**What is expected:**
Where the word "chat" appears in a line below, copy the whole line.

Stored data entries
________________________
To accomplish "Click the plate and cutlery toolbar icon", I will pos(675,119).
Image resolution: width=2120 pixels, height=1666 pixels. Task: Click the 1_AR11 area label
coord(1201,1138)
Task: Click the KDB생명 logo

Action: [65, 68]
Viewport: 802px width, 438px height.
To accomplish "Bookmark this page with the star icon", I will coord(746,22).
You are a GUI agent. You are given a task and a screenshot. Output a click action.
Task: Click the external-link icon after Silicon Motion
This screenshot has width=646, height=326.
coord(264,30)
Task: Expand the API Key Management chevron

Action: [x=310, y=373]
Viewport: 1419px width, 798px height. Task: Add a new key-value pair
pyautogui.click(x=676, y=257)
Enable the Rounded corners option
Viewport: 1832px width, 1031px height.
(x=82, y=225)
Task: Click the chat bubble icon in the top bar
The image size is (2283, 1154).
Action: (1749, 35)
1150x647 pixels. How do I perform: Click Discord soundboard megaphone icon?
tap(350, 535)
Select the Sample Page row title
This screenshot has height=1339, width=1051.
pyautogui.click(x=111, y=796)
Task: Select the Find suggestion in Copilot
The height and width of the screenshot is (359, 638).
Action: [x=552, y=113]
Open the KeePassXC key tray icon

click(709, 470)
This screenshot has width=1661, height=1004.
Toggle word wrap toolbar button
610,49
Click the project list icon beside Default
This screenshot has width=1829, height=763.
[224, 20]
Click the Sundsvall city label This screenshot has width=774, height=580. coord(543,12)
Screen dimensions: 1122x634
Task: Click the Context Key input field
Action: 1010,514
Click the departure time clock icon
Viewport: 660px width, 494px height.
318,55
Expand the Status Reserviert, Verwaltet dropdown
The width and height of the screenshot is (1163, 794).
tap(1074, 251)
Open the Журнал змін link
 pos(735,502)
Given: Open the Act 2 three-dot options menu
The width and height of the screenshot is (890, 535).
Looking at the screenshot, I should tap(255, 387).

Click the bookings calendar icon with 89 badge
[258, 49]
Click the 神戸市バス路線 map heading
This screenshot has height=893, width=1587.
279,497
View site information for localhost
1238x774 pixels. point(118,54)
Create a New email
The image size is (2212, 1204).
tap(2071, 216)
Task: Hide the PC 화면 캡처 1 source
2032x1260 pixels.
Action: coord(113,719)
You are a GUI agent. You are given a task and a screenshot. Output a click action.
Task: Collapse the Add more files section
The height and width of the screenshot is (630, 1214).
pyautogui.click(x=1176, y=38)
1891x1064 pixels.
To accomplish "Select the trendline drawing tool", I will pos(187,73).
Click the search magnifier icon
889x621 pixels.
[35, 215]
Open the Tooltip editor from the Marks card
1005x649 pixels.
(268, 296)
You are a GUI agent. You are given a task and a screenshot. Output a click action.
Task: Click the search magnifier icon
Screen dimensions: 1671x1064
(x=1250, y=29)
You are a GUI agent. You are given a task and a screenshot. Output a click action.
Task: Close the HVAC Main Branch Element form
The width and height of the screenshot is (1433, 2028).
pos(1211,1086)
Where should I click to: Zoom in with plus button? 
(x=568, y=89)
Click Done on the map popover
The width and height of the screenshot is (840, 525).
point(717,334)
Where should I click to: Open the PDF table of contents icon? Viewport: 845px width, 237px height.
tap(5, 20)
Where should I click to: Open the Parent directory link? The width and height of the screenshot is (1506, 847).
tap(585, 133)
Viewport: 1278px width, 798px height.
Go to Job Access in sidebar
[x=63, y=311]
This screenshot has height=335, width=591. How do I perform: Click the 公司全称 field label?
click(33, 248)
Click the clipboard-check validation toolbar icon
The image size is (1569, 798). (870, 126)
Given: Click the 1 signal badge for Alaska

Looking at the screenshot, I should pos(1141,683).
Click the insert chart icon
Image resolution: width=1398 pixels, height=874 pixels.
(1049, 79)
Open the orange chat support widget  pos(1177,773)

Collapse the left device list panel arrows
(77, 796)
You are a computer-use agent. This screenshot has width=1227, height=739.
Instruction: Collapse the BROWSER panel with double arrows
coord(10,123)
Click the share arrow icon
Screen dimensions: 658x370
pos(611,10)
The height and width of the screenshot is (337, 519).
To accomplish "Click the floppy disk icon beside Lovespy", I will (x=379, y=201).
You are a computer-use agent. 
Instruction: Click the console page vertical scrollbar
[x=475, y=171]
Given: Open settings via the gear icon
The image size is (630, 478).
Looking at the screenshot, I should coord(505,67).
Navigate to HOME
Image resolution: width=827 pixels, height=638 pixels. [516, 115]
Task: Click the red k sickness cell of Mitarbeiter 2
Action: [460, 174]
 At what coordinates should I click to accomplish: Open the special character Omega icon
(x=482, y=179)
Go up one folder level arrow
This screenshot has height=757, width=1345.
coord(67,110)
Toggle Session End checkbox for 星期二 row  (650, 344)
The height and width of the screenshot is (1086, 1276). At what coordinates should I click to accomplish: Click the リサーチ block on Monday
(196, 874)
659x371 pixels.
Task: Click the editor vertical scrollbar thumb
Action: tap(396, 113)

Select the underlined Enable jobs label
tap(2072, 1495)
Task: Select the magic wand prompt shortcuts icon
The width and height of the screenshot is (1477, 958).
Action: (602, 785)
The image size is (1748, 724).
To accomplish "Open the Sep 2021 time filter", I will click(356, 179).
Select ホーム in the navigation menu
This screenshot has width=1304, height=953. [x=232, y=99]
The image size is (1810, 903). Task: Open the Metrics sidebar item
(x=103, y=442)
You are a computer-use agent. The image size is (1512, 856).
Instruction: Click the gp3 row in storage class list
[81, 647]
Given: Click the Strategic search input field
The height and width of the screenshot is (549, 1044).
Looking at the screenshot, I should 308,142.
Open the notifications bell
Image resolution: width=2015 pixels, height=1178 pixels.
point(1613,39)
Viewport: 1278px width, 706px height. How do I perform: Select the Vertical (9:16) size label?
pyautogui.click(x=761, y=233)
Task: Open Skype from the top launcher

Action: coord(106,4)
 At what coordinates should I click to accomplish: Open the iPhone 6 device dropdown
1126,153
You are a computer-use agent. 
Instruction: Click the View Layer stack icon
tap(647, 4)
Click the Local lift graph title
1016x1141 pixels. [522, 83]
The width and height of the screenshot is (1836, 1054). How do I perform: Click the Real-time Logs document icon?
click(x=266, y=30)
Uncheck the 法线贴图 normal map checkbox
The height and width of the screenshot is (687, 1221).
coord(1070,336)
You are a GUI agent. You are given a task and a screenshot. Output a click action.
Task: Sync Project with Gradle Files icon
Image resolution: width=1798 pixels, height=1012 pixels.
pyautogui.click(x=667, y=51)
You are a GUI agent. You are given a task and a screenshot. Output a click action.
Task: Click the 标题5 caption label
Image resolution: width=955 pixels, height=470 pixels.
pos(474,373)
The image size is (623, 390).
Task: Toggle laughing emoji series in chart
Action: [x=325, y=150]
________________________
**Result for this exercise:**
Task: Click the chat bubble icon in the top bar
Open the orange chat support widget  pos(1177,773)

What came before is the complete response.